Doctoral Defense: Shouvik Mukherjee
April 28, 2021 - 3:00pm
Bose-Einstein Condensation of Polaritons in a Ring Microcavity
Excitons are bound states of electrons and holes formed when light is absorbed in a semiconductor. They have a radiative lifetime typically of the order of a few nanoseconds. Putting these excitons inside a cavity allows them to mix strongly with the cavity photons, which creates a new quasi-particle called an exciton-polariton. These dressed photons have a small effective mass and an effective repulsive interaction, allowing them to thermalize and undergo Bose-Einstein condensation within their lifetime.
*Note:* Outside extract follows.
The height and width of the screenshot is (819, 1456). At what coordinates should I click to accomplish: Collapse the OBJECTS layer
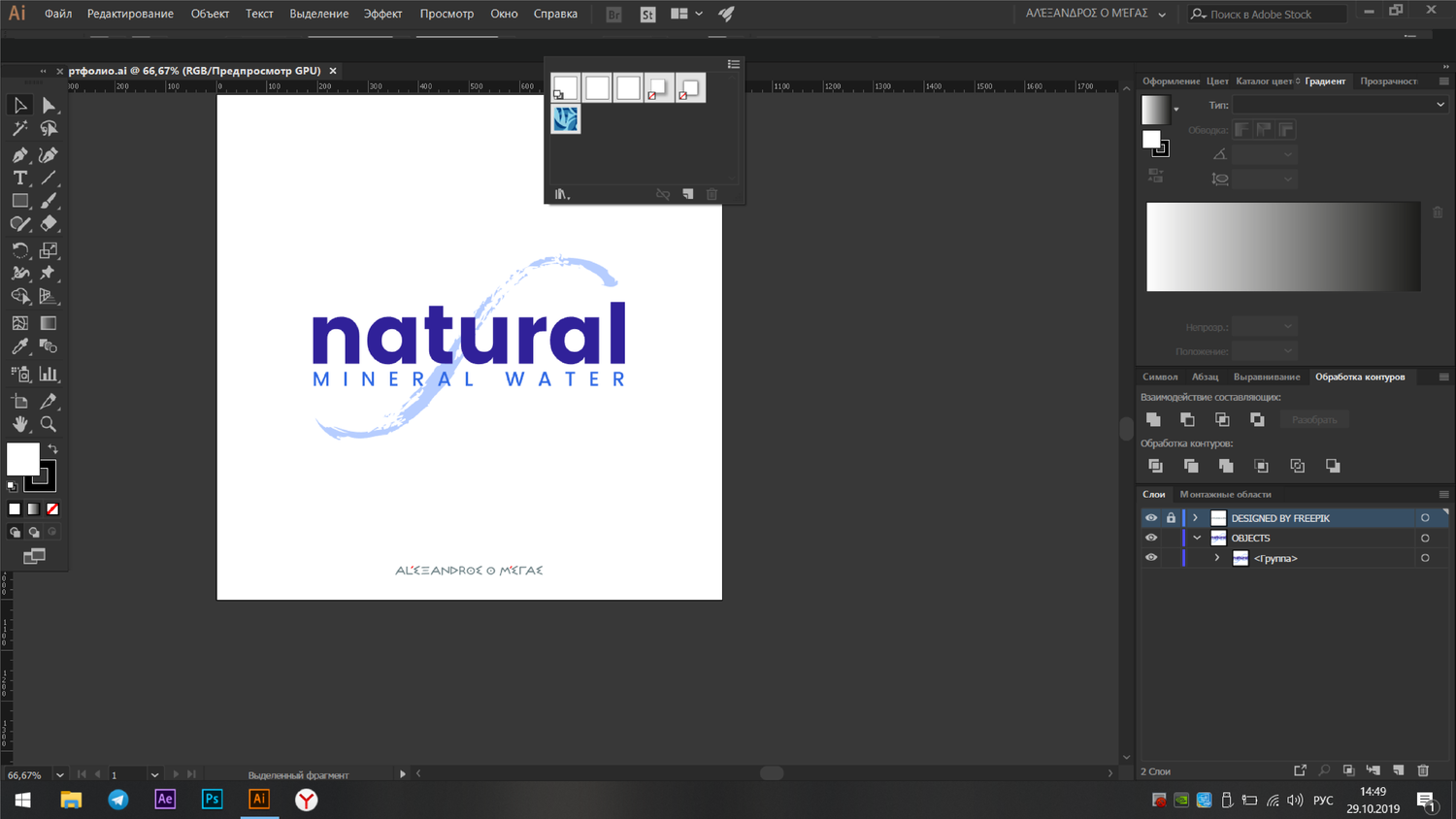(x=1197, y=538)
In this talk, I will present some recent experiments which I performed in the Snoke group on Bose-Einstein condensation of exciton-polaritons in a ring-shaped semiconductor microcavity. In a first set of experiments, the ring geometry along with a unidirectional force acting on the polaritons helped us realize the rigid rotor potential for the polaritons. Exciton-polaritons are monitored by detecting the photons leaking from the microcavity allowing us to observe real-time dynamics of the polariton condensate in the potential. I observed pendulum-like oscillations of the polariton condensate which were damped about the potential minimum. By measuring the temporal evolution of the density and the spectral energy shift of the polariton emission, I made a direct measurement of the polariton-polariton interaction strength. In the course of these measurements, I found a non-equilibrium population of excitons travelling much further than previously anticipated, which demonstrates the anomalous ``polariton effect" on the transport of excitons. The polaritons constitute an example of a pseudospin-1/2 Bose gas which shows distinct properties from electrons in a semiconductor. By quenching a gas of polaritons in the rigid rotor potential I observed the spinor dynamics, which showed characteristics of the optical spin hall effect, as the highly excited polariton gas thermalized in the trap. The role of the exciton and the free carrier reservoir on the energy dissipation of the condensate is theoretically investigated and is applied to the interpretation of the recently observed ``polariton drag effect”, in our group, in which driving an electric current through the neutral polariton condensate produced momentum and energy shift of the condensate. These experimental and theoretical studies on transport and equilibration of the polariton condensate in narrow waveguide microcavities are a step towards making coherent polariton circuits for optical information processing.